A Comparison of 1% Ropivacaine and 1% Ropivacaine with Clonidine for Retrobulbar Block
V Toprak, I Topcu, B Toprak, Z Kayg?s?z, E Baser, C Güler
Keywords
cataract surgery, clonidine, retrobulbar anesthesia, ropivacaine
Citation
V Toprak, I Topcu, B Toprak, Z Kayg?s?z, E Baser, C Güler. A Comparison of 1% Ropivacaine and 1% Ropivacaine with Clonidine for Retrobulbar Block. The Internet Journal of Anesthesiology. 2005 Volume 11 Number 1.
Abstract
Introduction
Ropivacaine is an aminoamide local anesthetic agent with a greater margin of safety than bupivacaine for cardiotoxicity and central nervous system toxicity [1,2]. The efficacy and safety of ropivacaine for anesthesia during cataract surgery is well studied, [3,4,5,6,7,8] with most of the studies using a peribulbar technique and hyalorudinase to facilitate the onset of anesthesia and akinesia. Topical anesthesia is a much more preferred technique than regional anesthesia as revealed by a survey [9]. However, topical anesthesia may not be appropriate for all and regional anesthesia should be performed for certain cases [10].
There is a reduced risk of globe perforation and optic nerve damage with peribulbar (extraconal) than retrobulbar (intraconal) injections however, a greater volume of anesthetic solution must be used and peribulbar anesthesia may be associated with postoperative diplopia, transient intraocular pressure (IOP) elevation, and a shorter duration of anesthesia [11,12,13,14]. Retrobulbar injection is still a common procedure at many institutions especially when hyalorudinase is not available and a fast and reliable akinesia is needed for teaching purposes. Intraconal injections are also useful to provide reliable sensory and motor blocks which needed for corneal transplantations and for vitreoretinal surgery.
Uy et al. [15] have shown the combination of 2% ropivacaine and 2% lidocaine is equal to a mixture of 0.5% bupivacaine and 2% lidocaine in producing ocular analgesia and akinesia for extracapsular cataract extraction (ECCE) anesthesia using a retrobulbar technique. However, they did not study the duration of akinesia, therefore we aimed to investigate the duration of akinesia obtained with retrobulbar injection of 1% ropivacaine.

• Task to carry out
Copy word for word the section of the ropivacaine article starting at "There is a reduced" and ending at "for vitreoretinal surgery.". The items that come next have nothing to do with the ropivacaine article.

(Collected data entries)
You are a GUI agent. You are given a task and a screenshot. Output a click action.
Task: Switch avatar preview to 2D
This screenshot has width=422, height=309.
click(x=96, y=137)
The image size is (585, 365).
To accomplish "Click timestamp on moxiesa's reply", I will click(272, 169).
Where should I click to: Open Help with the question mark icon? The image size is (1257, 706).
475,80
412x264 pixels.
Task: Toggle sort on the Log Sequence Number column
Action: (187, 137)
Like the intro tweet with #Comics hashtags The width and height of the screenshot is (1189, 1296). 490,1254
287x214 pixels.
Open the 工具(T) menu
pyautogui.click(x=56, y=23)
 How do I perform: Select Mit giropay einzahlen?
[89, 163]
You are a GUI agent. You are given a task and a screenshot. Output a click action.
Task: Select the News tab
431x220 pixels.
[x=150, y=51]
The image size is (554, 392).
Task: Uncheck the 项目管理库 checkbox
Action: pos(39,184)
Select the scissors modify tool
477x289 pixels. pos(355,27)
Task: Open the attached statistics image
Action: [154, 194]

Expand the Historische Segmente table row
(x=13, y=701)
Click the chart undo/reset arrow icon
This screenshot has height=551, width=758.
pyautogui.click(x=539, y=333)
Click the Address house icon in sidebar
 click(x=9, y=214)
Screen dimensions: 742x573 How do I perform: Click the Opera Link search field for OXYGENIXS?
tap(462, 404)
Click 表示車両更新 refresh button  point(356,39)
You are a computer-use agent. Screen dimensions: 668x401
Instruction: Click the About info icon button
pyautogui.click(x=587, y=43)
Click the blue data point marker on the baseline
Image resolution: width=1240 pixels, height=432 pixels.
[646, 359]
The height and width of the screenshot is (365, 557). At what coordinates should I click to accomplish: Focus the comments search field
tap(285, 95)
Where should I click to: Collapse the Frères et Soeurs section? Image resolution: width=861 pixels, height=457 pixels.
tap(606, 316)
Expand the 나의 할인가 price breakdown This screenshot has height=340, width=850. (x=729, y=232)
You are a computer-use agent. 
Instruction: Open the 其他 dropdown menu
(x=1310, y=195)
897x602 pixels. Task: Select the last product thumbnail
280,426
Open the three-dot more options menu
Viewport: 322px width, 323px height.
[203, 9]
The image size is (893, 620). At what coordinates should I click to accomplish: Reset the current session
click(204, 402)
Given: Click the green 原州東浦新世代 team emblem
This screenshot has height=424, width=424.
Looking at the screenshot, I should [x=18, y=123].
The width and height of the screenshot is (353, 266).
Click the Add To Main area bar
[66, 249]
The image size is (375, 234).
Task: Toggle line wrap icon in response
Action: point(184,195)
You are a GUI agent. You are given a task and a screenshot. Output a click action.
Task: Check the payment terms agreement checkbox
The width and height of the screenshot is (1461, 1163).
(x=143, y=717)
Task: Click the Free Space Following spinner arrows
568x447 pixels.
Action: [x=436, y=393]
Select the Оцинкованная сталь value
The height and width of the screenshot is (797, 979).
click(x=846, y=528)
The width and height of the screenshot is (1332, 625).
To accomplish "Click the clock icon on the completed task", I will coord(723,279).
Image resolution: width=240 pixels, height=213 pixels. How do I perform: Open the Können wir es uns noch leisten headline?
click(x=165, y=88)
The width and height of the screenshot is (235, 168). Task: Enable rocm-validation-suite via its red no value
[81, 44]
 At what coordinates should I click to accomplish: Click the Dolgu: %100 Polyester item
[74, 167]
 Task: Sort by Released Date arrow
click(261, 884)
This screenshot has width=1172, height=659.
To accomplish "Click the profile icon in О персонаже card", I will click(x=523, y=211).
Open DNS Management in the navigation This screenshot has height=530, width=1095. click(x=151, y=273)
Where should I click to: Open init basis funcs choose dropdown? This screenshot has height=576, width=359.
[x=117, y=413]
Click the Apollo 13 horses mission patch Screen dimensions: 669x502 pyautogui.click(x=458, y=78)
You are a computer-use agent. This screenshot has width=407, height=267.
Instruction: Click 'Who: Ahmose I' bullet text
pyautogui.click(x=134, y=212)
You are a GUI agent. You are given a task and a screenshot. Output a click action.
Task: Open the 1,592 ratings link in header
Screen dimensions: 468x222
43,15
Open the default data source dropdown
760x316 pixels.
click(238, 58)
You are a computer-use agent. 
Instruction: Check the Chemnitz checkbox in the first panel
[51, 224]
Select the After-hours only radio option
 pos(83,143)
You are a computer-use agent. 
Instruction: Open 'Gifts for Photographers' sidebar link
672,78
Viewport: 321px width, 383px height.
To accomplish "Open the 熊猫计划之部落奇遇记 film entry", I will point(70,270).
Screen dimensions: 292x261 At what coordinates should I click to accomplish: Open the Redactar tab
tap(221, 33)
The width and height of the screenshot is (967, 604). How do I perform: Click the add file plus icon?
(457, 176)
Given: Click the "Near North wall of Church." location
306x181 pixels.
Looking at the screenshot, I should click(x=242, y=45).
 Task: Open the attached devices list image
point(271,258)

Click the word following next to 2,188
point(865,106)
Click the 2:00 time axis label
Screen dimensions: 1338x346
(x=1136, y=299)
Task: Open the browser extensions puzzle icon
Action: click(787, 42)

• Solution to the problem
There is a reduced risk of globe perforation and optic nerve damage with peribulbar (extraconal) than retrobulbar (intraconal) injections however, a greater volume of anesthetic solution must be used and peribulbar anesthesia may be associated with postoperative diplopia, transient intraocular pressure (IOP) elevation, and a shorter duration of anesthesia [11,12,13,14]. Retrobulbar injection is still a common procedure at many institutions especially when hyalorudinase is not available and a fast and reliable akinesia is needed for teaching purposes. Intraconal injections are also useful to provide reliable sensory and motor blocks which needed for corneal transplantations and for vitreoretinal surgery.